## GIVEN PROBLEM
Count the lines below that contain the word "screenshot", treating uppercase and lowercase as different. Reply with the number alone.

(Stored records)
-- Start --

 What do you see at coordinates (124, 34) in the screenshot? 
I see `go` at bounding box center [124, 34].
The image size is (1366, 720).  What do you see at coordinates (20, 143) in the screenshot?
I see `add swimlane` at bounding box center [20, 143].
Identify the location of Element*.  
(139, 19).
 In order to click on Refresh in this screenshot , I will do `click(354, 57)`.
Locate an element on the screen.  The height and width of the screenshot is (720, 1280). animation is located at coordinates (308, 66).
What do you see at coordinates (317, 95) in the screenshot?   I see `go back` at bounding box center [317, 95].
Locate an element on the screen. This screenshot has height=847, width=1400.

-- End --

## OUTPUT OF THE TASK
6